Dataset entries
------------------------------------

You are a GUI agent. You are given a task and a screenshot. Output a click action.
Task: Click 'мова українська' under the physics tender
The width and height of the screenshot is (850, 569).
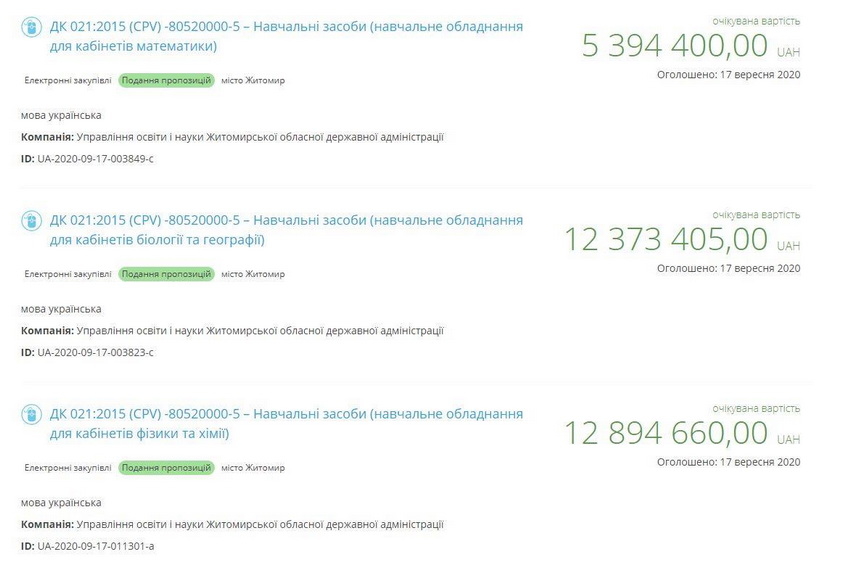(x=61, y=503)
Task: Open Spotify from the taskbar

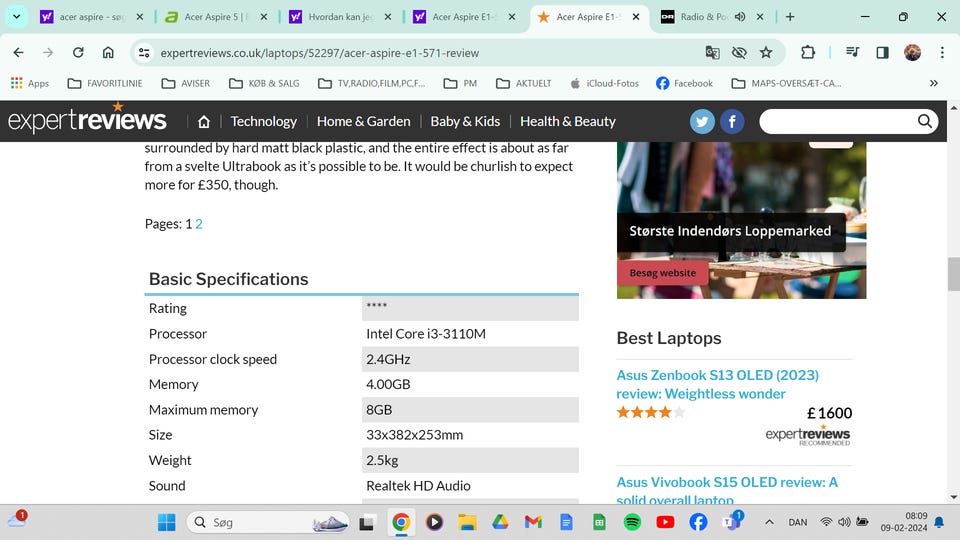Action: pyautogui.click(x=632, y=522)
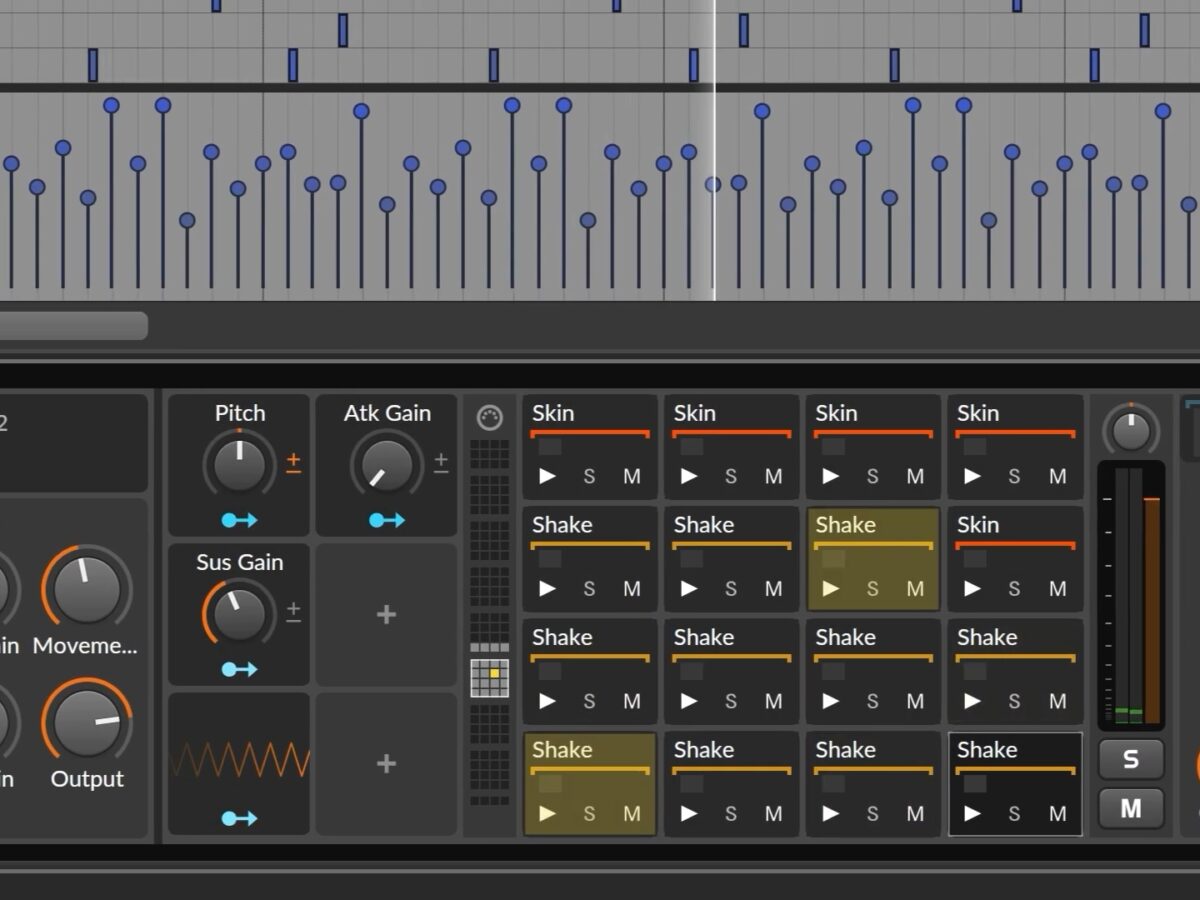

------------------------------------

▸ **Problem statement**
Please transcribe word for word the lines from the one bearing "Task: Click 'мова" through the last line of the records above, omitting the pictures.

▸ **Output for this task**
Task: Click 'мова українська' under the physics tender
The width and height of the screenshot is (850, 569).
(x=61, y=503)
Task: Open Spotify from the taskbar

Action: pyautogui.click(x=632, y=522)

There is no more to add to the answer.